(Beginning of Information supplied)
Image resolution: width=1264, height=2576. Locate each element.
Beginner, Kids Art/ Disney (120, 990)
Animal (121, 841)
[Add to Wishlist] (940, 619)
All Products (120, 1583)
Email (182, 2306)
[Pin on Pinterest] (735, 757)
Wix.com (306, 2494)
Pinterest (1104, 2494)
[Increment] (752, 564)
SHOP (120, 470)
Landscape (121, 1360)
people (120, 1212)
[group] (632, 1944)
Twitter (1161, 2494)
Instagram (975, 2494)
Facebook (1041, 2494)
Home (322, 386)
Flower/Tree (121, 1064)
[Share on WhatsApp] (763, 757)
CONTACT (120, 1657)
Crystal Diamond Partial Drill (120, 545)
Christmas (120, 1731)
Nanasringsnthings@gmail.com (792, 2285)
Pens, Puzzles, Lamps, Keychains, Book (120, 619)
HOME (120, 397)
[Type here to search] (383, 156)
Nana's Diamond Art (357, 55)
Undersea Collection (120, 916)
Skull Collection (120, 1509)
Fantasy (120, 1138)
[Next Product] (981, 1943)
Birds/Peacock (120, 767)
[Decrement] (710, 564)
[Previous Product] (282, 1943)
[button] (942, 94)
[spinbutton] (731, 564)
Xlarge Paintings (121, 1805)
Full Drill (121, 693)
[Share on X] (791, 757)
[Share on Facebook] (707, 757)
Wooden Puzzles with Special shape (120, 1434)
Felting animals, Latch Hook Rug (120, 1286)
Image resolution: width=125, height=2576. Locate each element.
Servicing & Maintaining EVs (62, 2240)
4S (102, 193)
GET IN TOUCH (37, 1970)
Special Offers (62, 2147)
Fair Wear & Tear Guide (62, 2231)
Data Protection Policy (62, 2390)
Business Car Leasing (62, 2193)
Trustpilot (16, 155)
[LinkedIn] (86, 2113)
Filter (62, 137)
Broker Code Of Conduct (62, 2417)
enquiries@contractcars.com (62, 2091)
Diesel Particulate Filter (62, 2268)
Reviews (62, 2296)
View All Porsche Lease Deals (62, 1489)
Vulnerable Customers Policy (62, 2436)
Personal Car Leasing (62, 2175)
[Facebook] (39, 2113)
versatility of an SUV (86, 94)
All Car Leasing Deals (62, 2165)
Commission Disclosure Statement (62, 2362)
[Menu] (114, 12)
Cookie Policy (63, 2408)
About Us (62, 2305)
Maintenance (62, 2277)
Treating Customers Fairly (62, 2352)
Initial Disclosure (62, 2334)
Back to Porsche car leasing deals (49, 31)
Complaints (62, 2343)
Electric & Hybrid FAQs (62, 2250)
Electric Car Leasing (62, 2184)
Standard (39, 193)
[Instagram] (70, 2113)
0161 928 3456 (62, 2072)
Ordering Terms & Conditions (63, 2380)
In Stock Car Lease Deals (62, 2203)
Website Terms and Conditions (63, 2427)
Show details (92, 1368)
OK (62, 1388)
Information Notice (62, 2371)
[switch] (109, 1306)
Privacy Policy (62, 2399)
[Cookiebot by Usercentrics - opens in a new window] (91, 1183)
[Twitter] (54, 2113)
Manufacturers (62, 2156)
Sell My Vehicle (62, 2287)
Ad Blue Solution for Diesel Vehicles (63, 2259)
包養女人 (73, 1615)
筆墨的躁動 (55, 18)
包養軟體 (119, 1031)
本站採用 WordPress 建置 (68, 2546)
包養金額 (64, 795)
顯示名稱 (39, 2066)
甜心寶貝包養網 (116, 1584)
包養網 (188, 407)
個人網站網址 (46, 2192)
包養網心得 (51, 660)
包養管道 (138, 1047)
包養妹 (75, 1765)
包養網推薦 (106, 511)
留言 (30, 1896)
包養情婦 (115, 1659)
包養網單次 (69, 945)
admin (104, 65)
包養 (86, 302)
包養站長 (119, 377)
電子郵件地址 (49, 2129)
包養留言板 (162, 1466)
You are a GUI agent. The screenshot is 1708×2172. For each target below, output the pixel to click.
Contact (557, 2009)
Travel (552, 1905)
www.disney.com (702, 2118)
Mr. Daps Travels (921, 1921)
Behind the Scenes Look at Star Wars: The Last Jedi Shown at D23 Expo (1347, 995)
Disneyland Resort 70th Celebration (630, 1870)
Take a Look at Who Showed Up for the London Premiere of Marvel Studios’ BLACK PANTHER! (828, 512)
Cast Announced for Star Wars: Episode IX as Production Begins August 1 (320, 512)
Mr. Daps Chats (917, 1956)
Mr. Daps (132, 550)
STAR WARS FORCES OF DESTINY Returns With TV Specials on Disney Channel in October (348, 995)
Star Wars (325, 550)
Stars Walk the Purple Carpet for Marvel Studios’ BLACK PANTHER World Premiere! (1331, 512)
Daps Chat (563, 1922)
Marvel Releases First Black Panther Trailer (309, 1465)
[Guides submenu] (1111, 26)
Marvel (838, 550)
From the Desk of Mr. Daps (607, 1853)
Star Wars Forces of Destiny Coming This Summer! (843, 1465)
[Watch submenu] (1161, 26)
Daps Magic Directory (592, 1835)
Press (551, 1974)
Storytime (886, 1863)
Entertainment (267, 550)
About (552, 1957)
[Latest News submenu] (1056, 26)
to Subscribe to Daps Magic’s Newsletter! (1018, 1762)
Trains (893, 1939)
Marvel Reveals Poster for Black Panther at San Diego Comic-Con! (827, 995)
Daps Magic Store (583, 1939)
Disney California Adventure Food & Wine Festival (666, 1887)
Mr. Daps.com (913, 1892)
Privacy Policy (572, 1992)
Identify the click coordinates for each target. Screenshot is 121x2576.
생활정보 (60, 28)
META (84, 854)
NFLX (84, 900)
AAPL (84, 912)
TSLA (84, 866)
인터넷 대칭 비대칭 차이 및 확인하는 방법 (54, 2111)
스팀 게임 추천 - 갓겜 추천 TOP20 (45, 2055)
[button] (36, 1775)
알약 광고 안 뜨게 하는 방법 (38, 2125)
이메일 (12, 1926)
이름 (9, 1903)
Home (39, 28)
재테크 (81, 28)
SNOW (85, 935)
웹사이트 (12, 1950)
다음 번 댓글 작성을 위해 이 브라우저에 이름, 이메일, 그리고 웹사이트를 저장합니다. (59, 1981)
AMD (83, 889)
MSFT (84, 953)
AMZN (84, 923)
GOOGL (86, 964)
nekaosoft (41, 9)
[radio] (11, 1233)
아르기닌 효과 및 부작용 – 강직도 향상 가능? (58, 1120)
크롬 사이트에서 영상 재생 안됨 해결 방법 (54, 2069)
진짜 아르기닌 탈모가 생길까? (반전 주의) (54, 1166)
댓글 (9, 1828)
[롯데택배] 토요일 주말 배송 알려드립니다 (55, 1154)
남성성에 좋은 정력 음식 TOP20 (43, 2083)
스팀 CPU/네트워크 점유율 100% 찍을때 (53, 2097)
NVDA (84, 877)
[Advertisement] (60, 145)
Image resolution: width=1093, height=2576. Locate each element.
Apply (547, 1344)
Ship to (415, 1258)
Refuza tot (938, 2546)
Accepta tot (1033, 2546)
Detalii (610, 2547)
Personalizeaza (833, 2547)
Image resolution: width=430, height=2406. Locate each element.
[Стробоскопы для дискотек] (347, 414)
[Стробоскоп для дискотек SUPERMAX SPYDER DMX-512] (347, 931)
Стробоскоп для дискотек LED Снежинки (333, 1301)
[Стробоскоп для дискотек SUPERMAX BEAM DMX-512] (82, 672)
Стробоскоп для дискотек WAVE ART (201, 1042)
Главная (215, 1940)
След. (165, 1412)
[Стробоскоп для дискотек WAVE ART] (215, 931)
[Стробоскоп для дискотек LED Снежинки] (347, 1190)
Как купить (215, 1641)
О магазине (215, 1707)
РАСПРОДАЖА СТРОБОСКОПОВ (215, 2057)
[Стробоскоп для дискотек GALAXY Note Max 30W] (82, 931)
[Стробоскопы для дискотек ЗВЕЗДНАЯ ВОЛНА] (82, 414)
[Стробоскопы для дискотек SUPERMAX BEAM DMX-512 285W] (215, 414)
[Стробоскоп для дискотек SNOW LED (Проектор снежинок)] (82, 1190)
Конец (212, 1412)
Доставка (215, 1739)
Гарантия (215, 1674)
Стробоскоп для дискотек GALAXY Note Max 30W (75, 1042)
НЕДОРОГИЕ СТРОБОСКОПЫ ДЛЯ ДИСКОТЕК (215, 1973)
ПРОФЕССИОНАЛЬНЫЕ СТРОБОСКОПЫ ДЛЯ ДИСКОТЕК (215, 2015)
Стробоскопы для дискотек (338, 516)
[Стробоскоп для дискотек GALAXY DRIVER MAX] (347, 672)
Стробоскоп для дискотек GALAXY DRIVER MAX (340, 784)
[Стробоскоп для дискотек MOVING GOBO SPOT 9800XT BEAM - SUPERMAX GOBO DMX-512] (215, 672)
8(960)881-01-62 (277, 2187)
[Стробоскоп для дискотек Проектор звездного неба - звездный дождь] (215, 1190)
(End of Information supplied)
** Problem to work on **
In the entries above, find the line with "Image resolution: width=125, height=2576." and the line with "[LinkedIn] (86, 2113)", then restate word for word both of them and every line between, with nothing more.

** The answer **
Image resolution: width=125, height=2576. Locate each element.
Servicing & Maintaining EVs (62, 2240)
4S (102, 193)
GET IN TOUCH (37, 1970)
Special Offers (62, 2147)
Fair Wear & Tear Guide (62, 2231)
Data Protection Policy (62, 2390)
Business Car Leasing (62, 2193)
Trustpilot (16, 155)
[LinkedIn] (86, 2113)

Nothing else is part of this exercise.